The Green Mandate: A Sustainability Wake Up Call

Kenya’s financial sector is at a tipping point. Climate change is no longer a looming threat. It is an immediate crisis. Once considered peripheral, climate change is now a central risk to economic stability. The Central Bank of Kenya (CBK) estimates that unchecked climate change could erode 2.6% of our GDP annually by 2050, equivalent to KShs 300 billion in losses each year.
Sustainability in Kenya’s financial sector emphasises the integration of social and environmental considerations into financial decision-making, fostering long-term value for all stakeholders, and promoting responsible investment practices. This involves aligning with global sustainability trends, improving transparency, addressing greenwashing, and facilitating the mobilisation of sustainable capital.
Against this backdrop, the CBK introduced the Green Finance Taxonomy and the Climate Risk Disclosure Framework as part of its ongoing second-generation reforms aimed at greening the banking sector. These frameworks compel banks to align their operations with Kenya’s survival, demanding transparency, accountability and innovation. It is essential to recognise the urgent need to unlock sustainable finance and stimulate the allocation of capital to support a climate-resilient economy. The initiative behind the framework is part of the Greening Financial Systems Technical Assistance Programme to the CBK, which was initiated by the European Investment Bank (EIB) and commenced in October 2023. The framework is aligned with global best practices and standards such as the International Financial Reporting Standards (IFRS) S2 on climate-related disclosures and the Basel Committee on Banking Supervision (BCBS) principles on climate-related financial risks.
The Kenya Green Finance Taxonomy (KGFT) eliminates ambiguity by defining what qualifies as a “green” investment, from solar energy projects to drought-resistant agriculture. This clarity is critical. For years, terms like “sustainable” have been misapplied globally, enabling greenwashing, where institutions overstate their environmental commitments. In Kenya, vague claims risk undermining public trust and diverting capital from genuine solutions.

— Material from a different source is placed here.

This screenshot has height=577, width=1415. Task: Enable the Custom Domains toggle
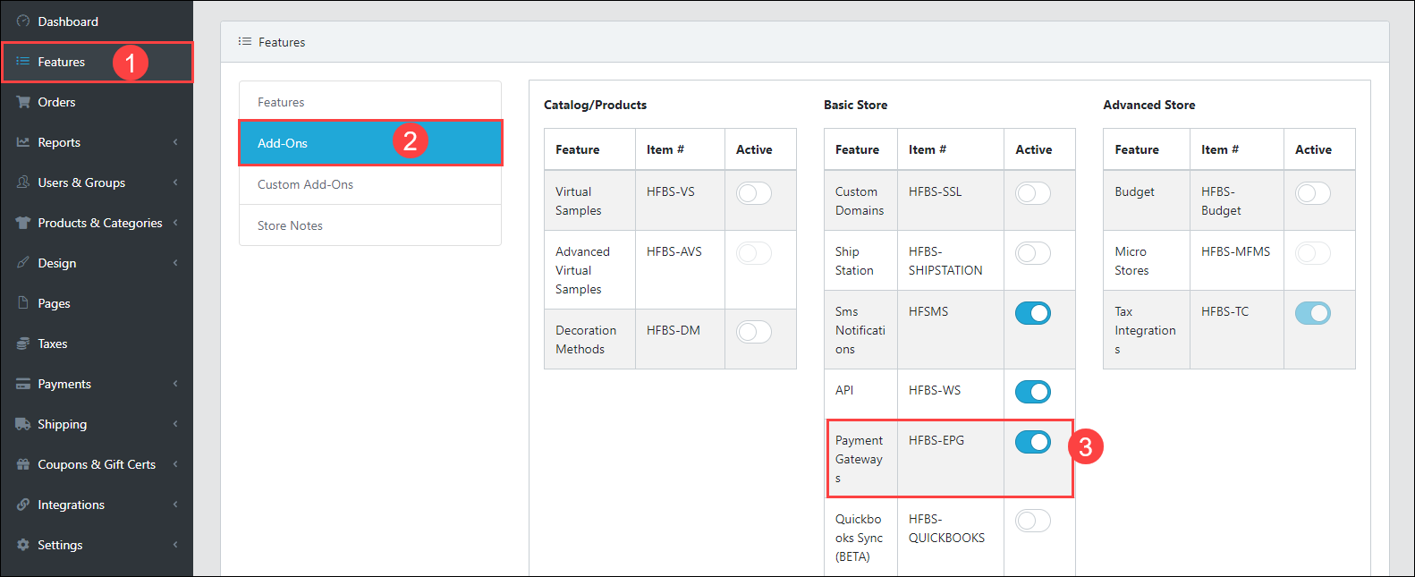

Similarly, the Climate Risk Disclosure Framework compels banks to confront a blind spot: environmental risks are, in fact, financial risks. This framework aims explicitly to enable commercial banks to gather and disclose climate-related information consistently and comparably. It also provides investors with insights to assess financial impacts and identify investments positioned for a low-carbon transition.
Benefits of the Framework
The adoption of a climate risk management framework offers a range of significant benefits for banks and the broader financial sector. One of the most critical advantages is improved risk management. By proactively identifying and addressing climate-related risks, banks can better safeguard their assets and ensure long-term financial stability. This forward-looking approach also helps institutions build resilience, enabling them to withstand climate-related shocks and stresses more effectively.
Additionally, it allows financial institutions to position themselves as leaders in sustainability, which can boost their brand value and public perception. Additionally, the increased transparency and accountability that come with implementing the framework foster greater trust among stakeholders, including investors, customers, and regulators.
The framework also contributes to broader economic growth. By encouraging green investments, it channels capital into environmentally sustainable projects, supporting national and global development goals. Furthermore, the need to manage emerging climate risks drives innovation within the banking sector. Banks that embrace these innovative practices can improve their competitiveness, staying ahead in a rapidly evolving market.
Conclusion
Climate change is expected to impact agriculture, water, energy, and tourism in Kenya, potentially denting economic output by more than 7% by 2050 if the country does not take action. In light of this, it is essential for the financial sector to effectively contribute to implementing the climate change agenda. There is a need for a common understanding of what constitutes green finance as well as a standardised disclosure and reporting framework.